Your task:
Please reproduce the material below word for word, starting with the line that contains "especially [114, 823]" and going on through its final line. Leave the pictures out of your answer.

Records for this task:
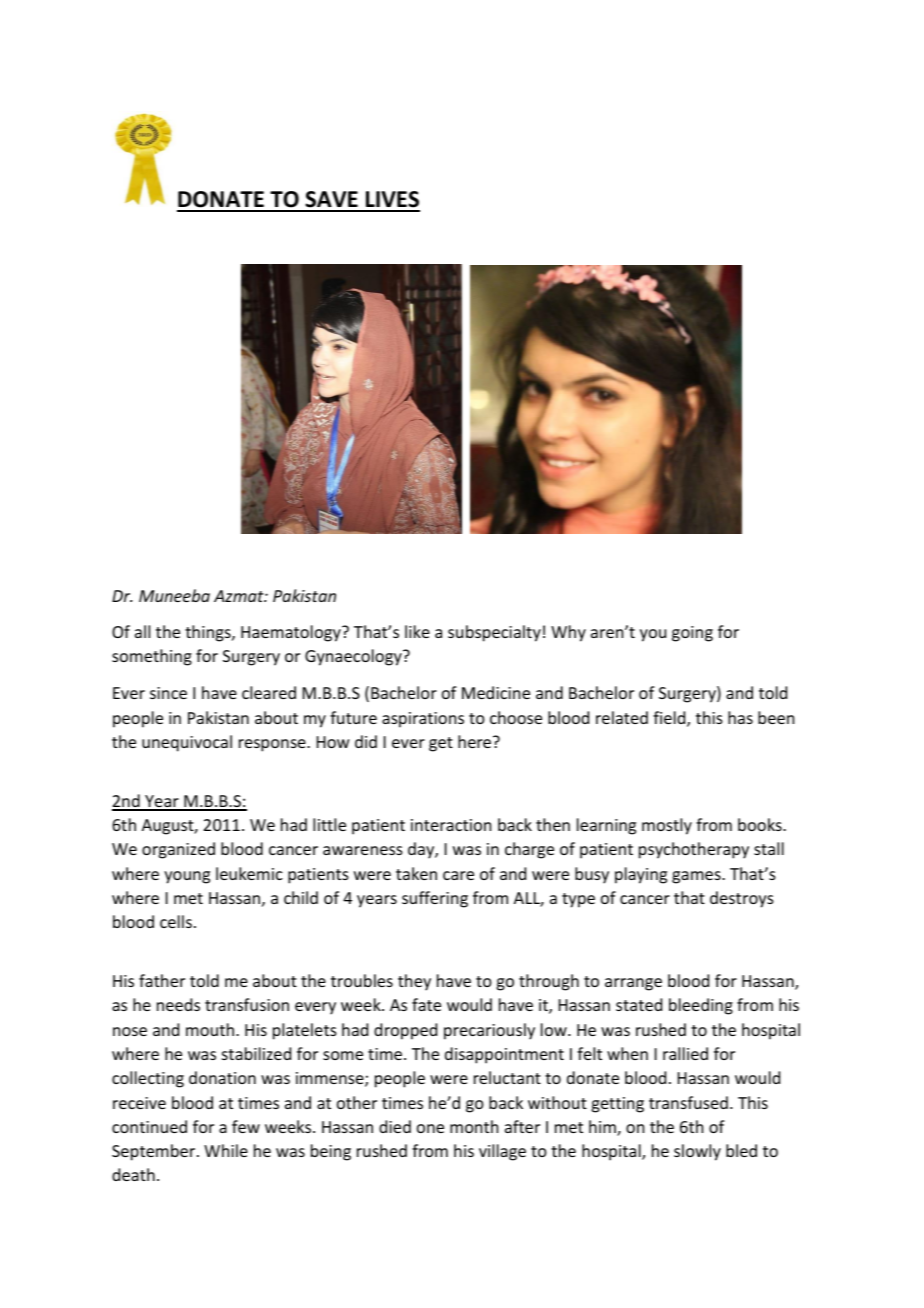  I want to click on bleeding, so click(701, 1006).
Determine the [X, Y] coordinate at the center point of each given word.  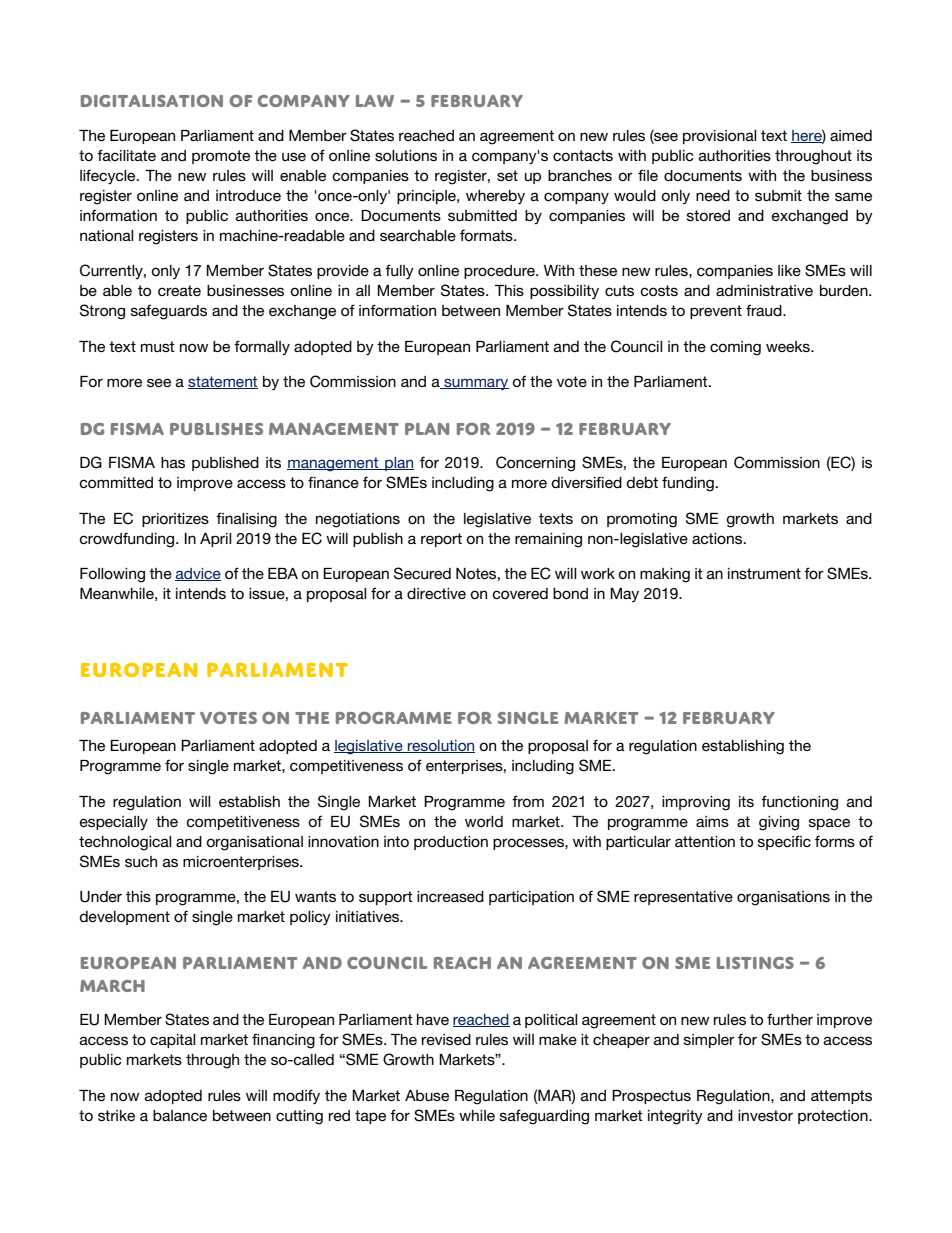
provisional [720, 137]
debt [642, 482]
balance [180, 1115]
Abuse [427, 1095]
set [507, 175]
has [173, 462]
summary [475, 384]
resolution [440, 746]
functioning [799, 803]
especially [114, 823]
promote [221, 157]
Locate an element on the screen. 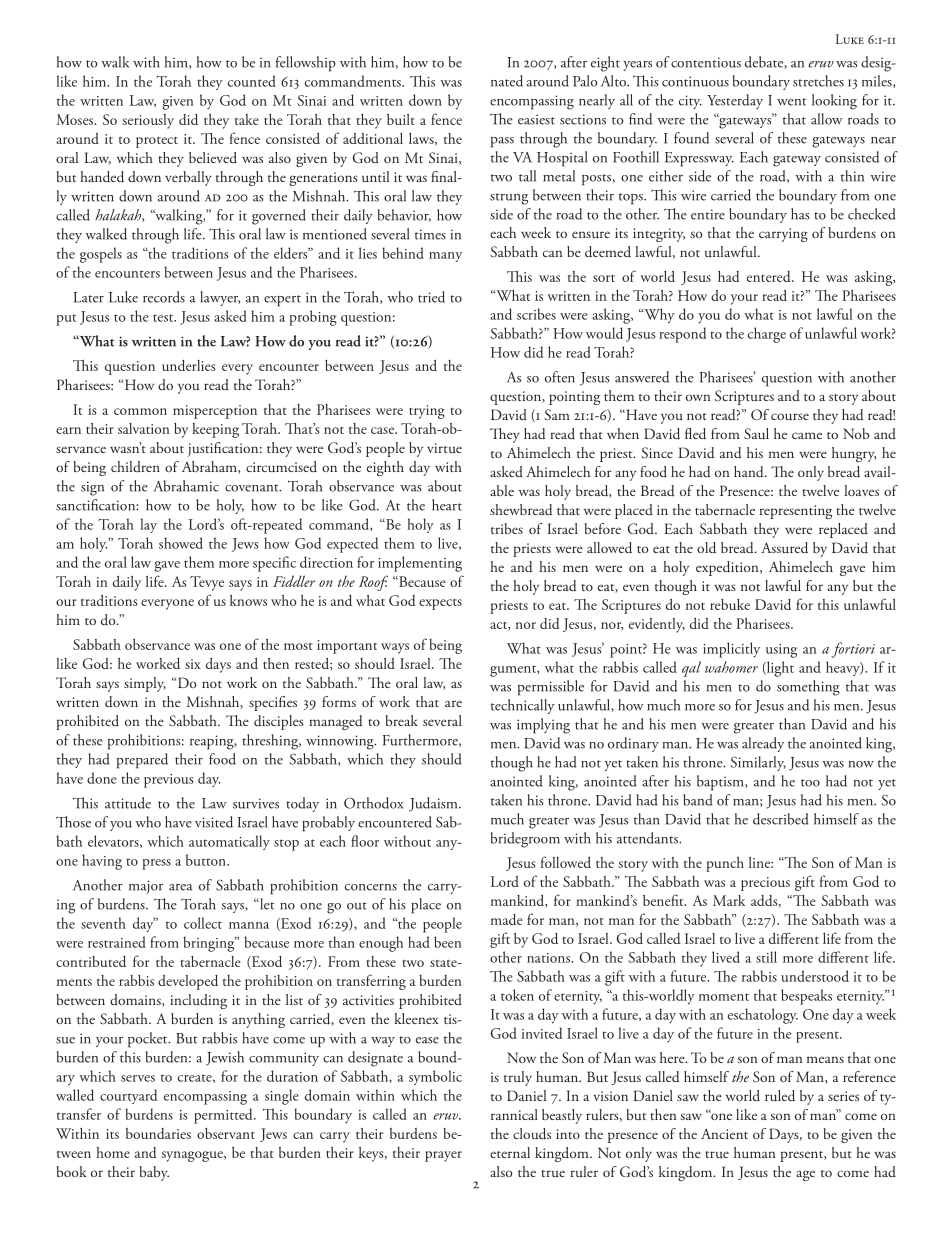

Reply to the task:
especially [114, 823]
promote [221, 157]
Locate an element on the screen. 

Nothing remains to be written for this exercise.